>> START Input data
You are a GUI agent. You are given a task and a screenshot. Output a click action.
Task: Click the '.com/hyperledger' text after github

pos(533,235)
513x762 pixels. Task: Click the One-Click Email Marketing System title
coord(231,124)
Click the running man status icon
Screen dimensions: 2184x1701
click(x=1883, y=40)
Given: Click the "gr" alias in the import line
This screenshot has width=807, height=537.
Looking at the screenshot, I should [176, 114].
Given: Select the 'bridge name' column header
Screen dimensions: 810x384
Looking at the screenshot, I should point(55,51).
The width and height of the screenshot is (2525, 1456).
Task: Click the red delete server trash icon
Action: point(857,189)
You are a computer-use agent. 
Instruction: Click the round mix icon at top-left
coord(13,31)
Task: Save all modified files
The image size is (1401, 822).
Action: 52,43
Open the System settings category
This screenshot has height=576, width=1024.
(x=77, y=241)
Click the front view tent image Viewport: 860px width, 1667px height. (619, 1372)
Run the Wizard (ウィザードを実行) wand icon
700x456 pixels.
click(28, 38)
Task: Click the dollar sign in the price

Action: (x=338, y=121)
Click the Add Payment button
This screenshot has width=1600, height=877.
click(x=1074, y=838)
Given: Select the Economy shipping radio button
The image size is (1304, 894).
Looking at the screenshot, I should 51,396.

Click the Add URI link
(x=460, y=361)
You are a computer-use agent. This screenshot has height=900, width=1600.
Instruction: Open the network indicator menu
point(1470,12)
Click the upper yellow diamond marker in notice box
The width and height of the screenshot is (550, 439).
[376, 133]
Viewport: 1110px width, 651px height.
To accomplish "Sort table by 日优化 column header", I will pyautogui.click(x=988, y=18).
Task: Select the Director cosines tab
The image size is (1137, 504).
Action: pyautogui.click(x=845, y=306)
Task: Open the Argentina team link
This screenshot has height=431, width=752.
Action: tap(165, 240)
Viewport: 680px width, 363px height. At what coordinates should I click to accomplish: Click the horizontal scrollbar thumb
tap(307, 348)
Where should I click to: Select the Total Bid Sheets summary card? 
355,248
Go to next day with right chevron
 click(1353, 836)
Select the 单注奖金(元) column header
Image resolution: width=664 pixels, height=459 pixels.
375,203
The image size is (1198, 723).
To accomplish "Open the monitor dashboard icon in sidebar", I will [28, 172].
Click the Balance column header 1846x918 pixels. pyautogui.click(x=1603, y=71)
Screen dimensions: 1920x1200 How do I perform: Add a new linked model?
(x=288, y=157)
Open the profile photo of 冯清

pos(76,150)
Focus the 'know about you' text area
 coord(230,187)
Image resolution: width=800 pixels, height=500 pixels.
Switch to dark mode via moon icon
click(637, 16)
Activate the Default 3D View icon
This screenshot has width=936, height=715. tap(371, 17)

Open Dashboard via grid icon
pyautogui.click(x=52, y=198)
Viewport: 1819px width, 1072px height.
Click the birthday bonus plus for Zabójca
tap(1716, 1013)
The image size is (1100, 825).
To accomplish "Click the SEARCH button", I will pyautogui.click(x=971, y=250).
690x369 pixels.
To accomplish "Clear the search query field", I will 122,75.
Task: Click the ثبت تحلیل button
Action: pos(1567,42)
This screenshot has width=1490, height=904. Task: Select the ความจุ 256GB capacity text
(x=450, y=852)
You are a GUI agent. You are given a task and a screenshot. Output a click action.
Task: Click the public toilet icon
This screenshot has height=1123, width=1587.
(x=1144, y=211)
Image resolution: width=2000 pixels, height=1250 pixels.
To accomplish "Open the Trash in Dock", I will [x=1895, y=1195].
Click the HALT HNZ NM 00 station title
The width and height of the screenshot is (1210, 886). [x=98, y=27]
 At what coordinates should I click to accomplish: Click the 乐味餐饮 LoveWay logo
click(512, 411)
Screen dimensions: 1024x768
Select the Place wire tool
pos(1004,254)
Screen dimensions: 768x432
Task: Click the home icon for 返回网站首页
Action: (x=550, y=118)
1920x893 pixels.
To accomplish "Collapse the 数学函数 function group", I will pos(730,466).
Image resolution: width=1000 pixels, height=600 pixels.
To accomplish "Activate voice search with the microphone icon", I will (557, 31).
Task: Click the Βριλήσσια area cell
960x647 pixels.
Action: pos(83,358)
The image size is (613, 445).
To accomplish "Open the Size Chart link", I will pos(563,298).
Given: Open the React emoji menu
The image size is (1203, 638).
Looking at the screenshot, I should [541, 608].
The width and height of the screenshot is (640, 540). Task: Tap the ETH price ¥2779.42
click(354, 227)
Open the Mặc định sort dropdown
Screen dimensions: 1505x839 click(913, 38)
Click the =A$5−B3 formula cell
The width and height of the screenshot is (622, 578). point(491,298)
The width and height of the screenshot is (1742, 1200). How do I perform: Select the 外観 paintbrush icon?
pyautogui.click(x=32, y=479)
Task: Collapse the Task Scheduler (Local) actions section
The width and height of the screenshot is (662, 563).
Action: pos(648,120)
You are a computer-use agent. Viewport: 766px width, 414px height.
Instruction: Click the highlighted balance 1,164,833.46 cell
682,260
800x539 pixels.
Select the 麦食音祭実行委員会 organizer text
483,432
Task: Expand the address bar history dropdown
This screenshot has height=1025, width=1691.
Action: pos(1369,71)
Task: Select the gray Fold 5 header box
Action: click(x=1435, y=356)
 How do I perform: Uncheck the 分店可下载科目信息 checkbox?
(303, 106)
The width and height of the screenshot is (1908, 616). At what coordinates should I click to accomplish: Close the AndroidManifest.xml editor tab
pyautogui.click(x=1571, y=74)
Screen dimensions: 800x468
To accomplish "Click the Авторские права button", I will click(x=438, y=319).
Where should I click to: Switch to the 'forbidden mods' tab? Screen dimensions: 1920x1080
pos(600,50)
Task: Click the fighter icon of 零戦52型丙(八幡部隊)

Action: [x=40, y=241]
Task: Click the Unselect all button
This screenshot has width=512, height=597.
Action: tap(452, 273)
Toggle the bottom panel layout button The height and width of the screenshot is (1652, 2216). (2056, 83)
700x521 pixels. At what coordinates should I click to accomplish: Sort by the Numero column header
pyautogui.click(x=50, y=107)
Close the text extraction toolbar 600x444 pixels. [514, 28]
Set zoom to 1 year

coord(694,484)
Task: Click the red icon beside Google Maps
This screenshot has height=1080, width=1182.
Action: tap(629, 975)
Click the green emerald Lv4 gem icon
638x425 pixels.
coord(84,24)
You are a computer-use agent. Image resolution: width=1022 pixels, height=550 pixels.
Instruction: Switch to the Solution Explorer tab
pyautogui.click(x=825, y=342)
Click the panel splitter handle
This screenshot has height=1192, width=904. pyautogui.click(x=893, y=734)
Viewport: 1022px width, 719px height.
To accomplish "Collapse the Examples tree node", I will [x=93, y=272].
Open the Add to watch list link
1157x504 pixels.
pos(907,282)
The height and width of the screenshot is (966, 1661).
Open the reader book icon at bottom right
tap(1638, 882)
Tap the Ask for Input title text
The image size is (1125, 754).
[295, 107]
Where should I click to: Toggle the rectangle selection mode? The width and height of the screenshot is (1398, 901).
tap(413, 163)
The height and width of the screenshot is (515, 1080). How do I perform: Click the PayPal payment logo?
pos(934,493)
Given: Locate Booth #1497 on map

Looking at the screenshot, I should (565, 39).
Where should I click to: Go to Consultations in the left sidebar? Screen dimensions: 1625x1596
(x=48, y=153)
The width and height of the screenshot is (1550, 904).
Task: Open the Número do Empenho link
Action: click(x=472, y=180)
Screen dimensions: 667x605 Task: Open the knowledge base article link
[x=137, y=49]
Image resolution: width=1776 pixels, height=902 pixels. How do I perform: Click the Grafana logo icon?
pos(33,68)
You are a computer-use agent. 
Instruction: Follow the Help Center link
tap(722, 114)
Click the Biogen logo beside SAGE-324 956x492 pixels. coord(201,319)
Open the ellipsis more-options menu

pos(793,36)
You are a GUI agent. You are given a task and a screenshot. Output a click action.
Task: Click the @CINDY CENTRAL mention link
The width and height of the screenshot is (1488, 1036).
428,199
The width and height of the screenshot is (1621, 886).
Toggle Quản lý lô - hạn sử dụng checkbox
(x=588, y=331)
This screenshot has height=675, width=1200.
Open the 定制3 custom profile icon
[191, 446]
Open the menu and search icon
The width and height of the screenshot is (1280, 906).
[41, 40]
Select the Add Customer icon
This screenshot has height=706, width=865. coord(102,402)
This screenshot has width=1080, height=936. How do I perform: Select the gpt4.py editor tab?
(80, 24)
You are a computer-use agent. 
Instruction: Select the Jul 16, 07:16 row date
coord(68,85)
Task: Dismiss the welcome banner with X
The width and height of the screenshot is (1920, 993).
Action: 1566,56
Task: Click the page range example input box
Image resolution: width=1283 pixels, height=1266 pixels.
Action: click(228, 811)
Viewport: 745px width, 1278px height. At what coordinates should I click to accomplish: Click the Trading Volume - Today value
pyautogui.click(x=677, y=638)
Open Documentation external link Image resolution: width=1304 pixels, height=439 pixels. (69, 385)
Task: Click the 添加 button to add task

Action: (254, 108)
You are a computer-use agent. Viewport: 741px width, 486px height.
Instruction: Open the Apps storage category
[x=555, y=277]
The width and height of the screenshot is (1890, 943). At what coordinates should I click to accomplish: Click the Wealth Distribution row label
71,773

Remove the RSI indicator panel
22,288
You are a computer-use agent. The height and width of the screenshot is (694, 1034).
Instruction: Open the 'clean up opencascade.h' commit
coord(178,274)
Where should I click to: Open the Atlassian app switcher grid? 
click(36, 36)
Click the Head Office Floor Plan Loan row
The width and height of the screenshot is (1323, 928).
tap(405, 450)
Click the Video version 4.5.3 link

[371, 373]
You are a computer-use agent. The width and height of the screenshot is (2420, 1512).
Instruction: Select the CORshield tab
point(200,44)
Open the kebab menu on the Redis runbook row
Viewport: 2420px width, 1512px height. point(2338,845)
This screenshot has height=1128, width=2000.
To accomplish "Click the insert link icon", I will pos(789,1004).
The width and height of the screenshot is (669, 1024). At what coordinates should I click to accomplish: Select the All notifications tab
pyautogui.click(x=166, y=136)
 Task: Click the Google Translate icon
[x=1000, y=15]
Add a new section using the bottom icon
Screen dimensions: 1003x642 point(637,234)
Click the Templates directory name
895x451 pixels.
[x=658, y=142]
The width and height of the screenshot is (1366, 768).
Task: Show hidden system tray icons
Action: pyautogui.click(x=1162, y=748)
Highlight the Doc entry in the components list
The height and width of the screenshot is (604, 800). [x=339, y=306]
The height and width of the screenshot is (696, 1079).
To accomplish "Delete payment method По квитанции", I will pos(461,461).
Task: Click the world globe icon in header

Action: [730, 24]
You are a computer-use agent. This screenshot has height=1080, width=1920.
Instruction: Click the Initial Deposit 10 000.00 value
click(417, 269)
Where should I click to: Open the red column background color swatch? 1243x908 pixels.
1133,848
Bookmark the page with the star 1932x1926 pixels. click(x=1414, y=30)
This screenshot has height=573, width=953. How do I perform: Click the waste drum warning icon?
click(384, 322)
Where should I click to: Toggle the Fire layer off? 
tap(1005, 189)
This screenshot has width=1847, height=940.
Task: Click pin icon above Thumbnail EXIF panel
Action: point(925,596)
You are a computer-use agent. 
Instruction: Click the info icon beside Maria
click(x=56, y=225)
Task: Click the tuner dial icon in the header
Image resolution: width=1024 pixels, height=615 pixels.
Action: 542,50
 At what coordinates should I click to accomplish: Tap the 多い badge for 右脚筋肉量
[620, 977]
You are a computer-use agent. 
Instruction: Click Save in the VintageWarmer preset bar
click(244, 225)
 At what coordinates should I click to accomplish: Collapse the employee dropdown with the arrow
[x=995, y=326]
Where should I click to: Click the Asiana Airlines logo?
>> END Input data
What you need to do: Rewrite the lines as a JSON list of strings, one string per line and blank lines omitted, starting at the line containing "Go to next day with right chevron" and ending at the line containing "Click the Balance", both included.

Solution to this problem:
[
  "Go to next day with right chevron",
  " click(1353, 836)",
  "Select the 单注奖金(元) column header",
  "Image resolution: width=664 pixels, height=459 pixels.",
  "375,203",
  "The image size is (1198, 723).",
  "To accomplish \"Open the monitor dashboard icon in sidebar\", I will [28, 172].",
  "Click the Balance column header 1846x918 pixels. pyautogui.click(x=1603, y=71)"
]